BADUNG – balinusra.com | Kantor Imigrasi Ngurah Rai resmi mengambil tindakan tegas dengan mendeportasi seorang warga negara asing (WNA) asal Italia berinisial GI (24) pada Selasa (28/4/2026). Langkah ini merupakan buntut dari aksi tidak terpuji GI yang melakukan perlawanan fisik terhadap petugas kepolisian hingga videonya viral di media sosial.
Insiden ini bermula pada Rabu (22/4/2026), sekitar pukul 13.00 WITA di kawasan Jalan Gunung Agung, Pemecutan Kaja, Denpasar Utara. Saat itu, GI yang sedang berkendara sepeda motor bersama kekasihnya dihentikan oleh petugas Satuan Lalu Lintas Polresta Denpasar karena tidak menggunakan helm.
Alih-alih bersikap kooperatif, GI justru melayangkan protes keras dan mendorong petugas menggunakan satu tangan hingga terjatuh. Aksi tersebut direkam oleh warga sekitar dan menjadi perbincangan hangat setelah tersebar luas di platform TikTok serta Instagram.
Penangkapan dan Penyerahan WNA Italia ke Imigrasi
Merespons keresahan publik, tim gabungan dari Sat Reskrim dan Sat Intelkam Polresta Denpasar segera bergerak cepat. Berkoordinasi dengan pihak Imigrasi, petugas berhasil mengamankan GI pada Kamis pagi (23/4/2026), di persimpangan Jalan Gunung Agung – Jalan Mahendradatta.
Pada malam harinya, GI diserahkan ke Kantor Imigrasi Ngurah Rai untuk menjalani pemeriksaan intensif terkait izin tinggal dan pelanggaran hukum yang dilakukan. Diketahui GI masuk ke Indonesia pada 8 April 2026 menggunakan Visa Kunjungan yang berlaku hingga 7 Juni 2026.

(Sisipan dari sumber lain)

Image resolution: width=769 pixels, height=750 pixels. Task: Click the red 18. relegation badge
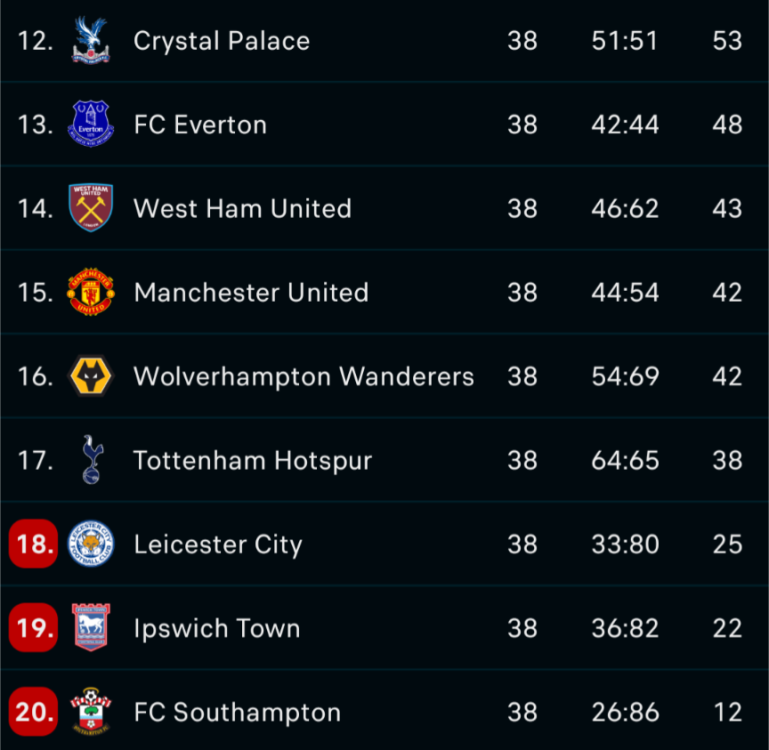(34, 545)
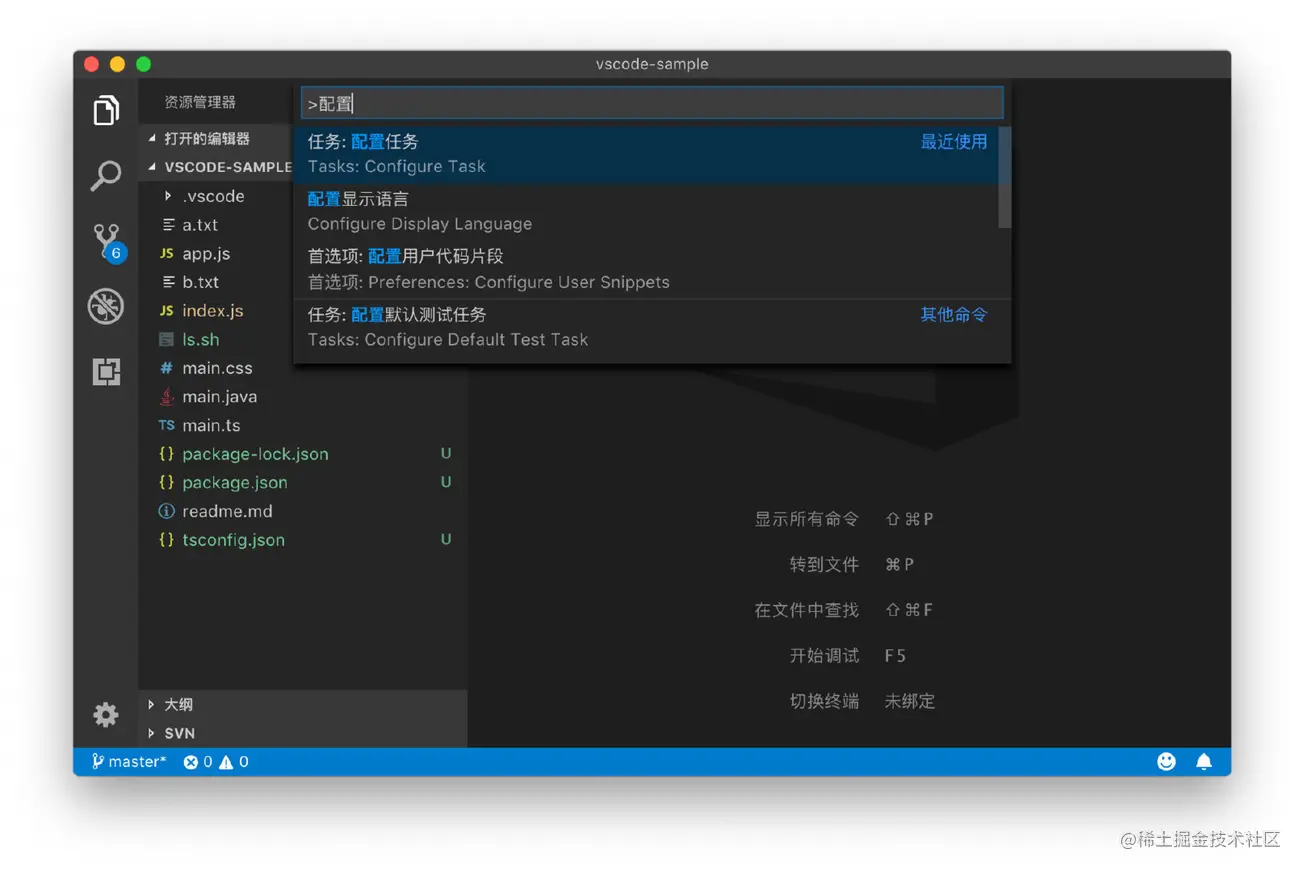
Task: Click errors and warnings count in status bar
Action: 216,762

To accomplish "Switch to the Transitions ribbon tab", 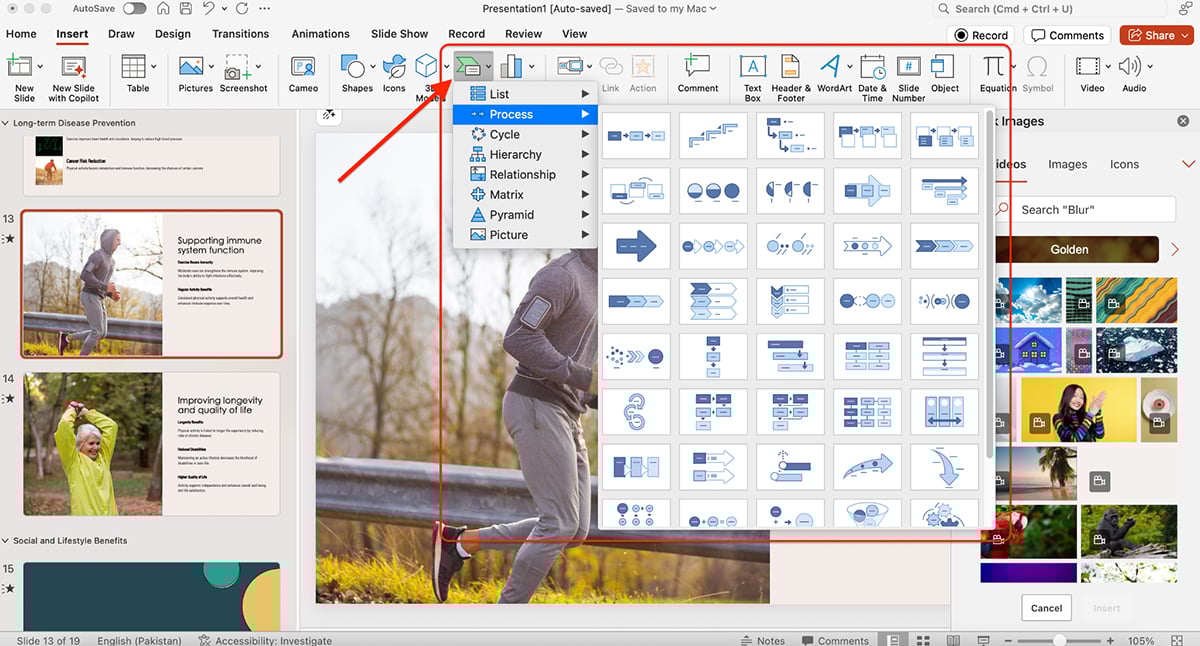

Berdasarkan hasil pemeriksaan, GI terbukti melanggar Pasal 75 Ayat (1) Undang-Undang RI Nomor 6 Tahun 2011 tentang Keimigrasian. Ia dinilai telah melakukan kegiatan yang membahayakan keamanan dan ketertiban umum. Serta tidak menghormati hukum yang berlaku di Indonesia.
Kepala Kantor Imigrasi Ngurah Rai, Bugie Kurniawan menegaskan, pendeportasian ini adalah bukti nyata komitmen aparat dalam menjaga kedaulatan hukum. GI dipulangkan melalui Bandara Internasional I Gusti Ngurah Rai menggunakan maskapai Qatar Airways tujuan Doha. Selain dideportasi, namanya juga diusulkan untuk masuk dalam daftar penangkalan.
Peringatan bagi Wisatawan Asing di Bali
Kepala Kantor Wilayah Kemenkumham Bali, Felucia Sengky Ratna, memberikan peringatan keras kepada seluruh WNA agar tetap mematuhi aturan selama berada di Bali.
“Bali adalah destinasi wisata dunia, namun bukan berarti WNA bisa bertindak di luar aturan,” tegas Sengky.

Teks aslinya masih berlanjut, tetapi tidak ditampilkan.